Texte source:
Il se peut que l’évolution soit différente, mais cela ne devrait pas empêcher une plus grande et une meilleure décentralisation des pouvoirs au niveau local, celui de la région d’appartenance. Les structures sont déjà en place, et il s’agit surtout de poursuivre l’évolution déjà en cours, de redéfinir les pouvoirs respectifs des différentes instances et d’atteindre le degré maximum de décentralisation que permettra ce renforcement du pouvoir local.

Car une plus grande décentralisation des pouvoirs au niveau local est primordiale. C’est à ce niveau, en effet, qu’on peut espérer développer une véritable démocratie de participation. Plus les questions politiques sont proches des citoyens, de leur vie et de leurs besoins quotidiens, plus ceux-ci sont intéressés et, surtout, en mesure de s’y impliquer activement. Dans notre démocratie de représentation, la participation active des citoyens laisse souvent à désirer: c’est une carence qui est de plus en plus déplorée et qui se traduit par le désintéressement de plus en plus prononcé à l’égard des élections.

L’implication active du citoyen à la vie politique de son arrondissement, de son quartier ou de sa ville est un élément essentiel de son implication dans la vie politique de sa région et de sa nation. C’est à ce niveau que peuvent le mieux s’exprimer ses interrogations, ses opinions et ses aspirations.

Le pouvoir régional

Là où le changement amené par la régionalisation sera encore plus grand et plus significatif, c’est au niveau de la grande région. À l’heure actuelle, comme on l’a souligné, les régions sont des entités purement administratives, sans représentation démocratique, sans pouvoirs réglementaires et sans capacité fiscale. Il s’agit d’en faire de véritables gouvernements régionaux, démocratiques et autonomes.

Voyons ce que cela signifie.

Les structures juridiques

Les territoires régionaux

Nous ne partons pas de zéro: le Québec a été divisé, depuis de nombreuses années, en régions. Dans les années 60, il y en avait dix; il y en a maintenant dix-sept (Ministère des Affaires municipales, des Régions et de l’Occupation du territoire, 2010b). Cette réalité a subi l’épreuve du temps et ne semble pas soulever de contestation. Aux fins de la discussion, nous tenons donc pour acquis que les territoires régionaux actuels pourront servir de base à la régionalisation politique qui est envisagée.

Il faut cependant souligner que certains cas sont particuliers. On pense notamment à la région métropolitaine de Montréal et, dans une moindre mesure, à celle de la Capitale nationale.

Vos consignes: Recopiez mot pour mot le passage du texte sur la régionalisation au Québec situé entre « L’implication active du » et « démocratiques et autonomes. », bornes incluses.

Données fournies:
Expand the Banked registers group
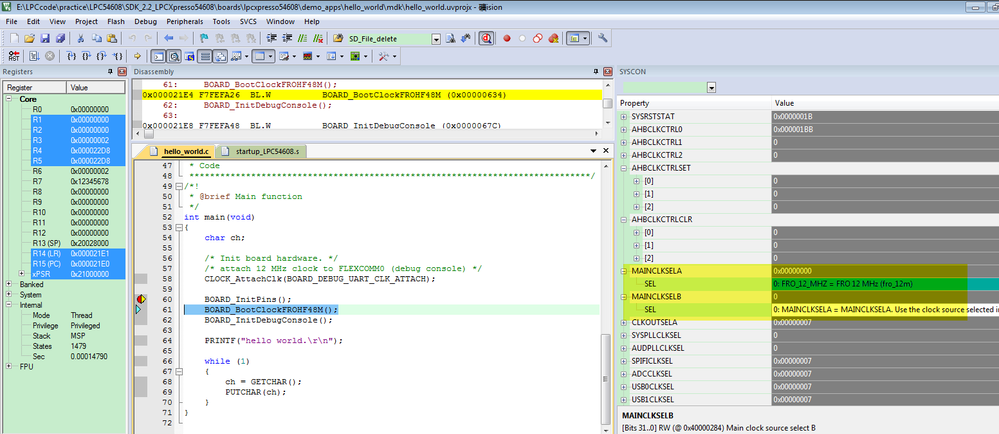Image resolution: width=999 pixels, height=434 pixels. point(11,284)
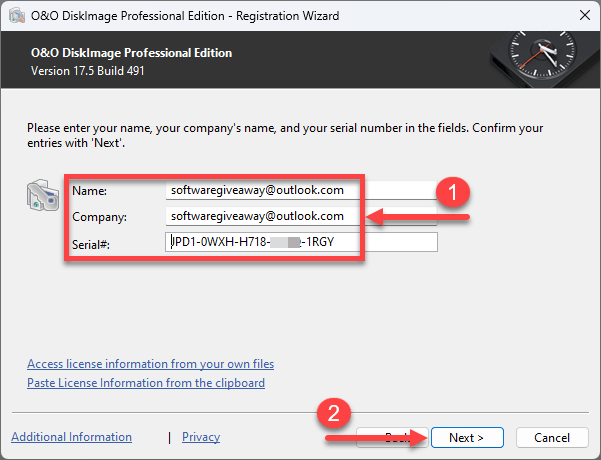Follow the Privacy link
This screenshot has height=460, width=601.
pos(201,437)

* * *

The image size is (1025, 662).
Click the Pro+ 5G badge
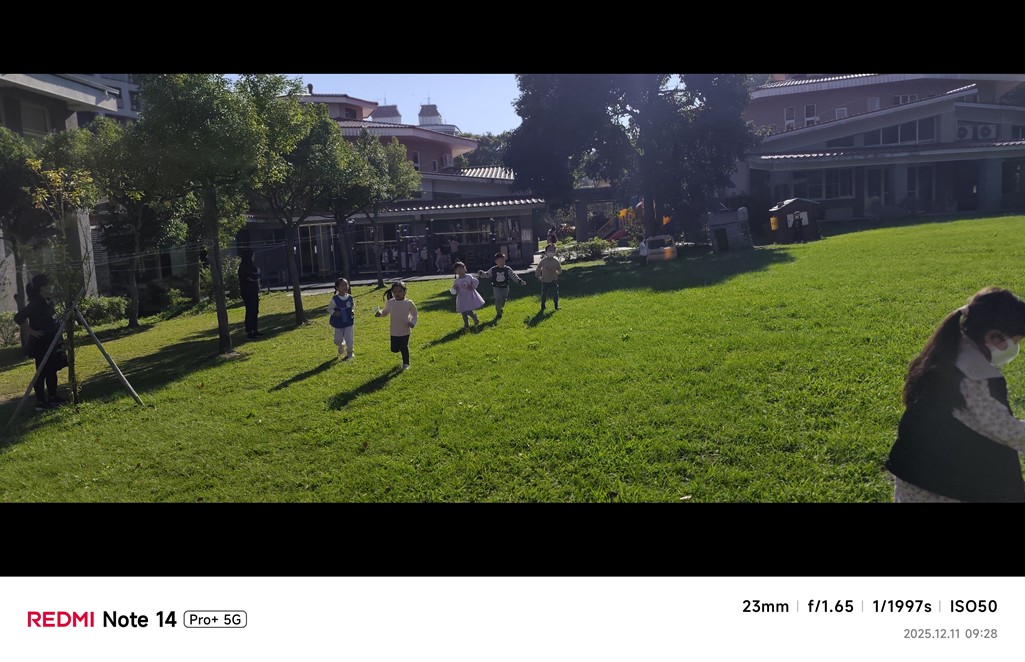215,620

* * *

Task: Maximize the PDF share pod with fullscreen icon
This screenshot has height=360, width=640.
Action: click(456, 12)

Résultat ci-dessous:
L’implication active du citoyen à la vie politique de son arrondissement, de son quartier ou de sa ville est un élément essentiel de son implication dans la vie politique de sa région et de sa nation. C’est à ce niveau que peuvent le mieux s’exprimer ses interrogations, ses opinions et ses aspirations.

Le pouvoir régional

Là où le changement amené par la régionalisation sera encore plus grand et plus significatif, c’est au niveau de la grande région. À l’heure actuelle, comme on l’a souligné, les régions sont des entités purement administratives, sans représentation démocratique, sans pouvoirs réglementaires et sans capacité fiscale. Il s’agit d’en faire de véritables gouvernements régionaux, démocratiques et autonomes.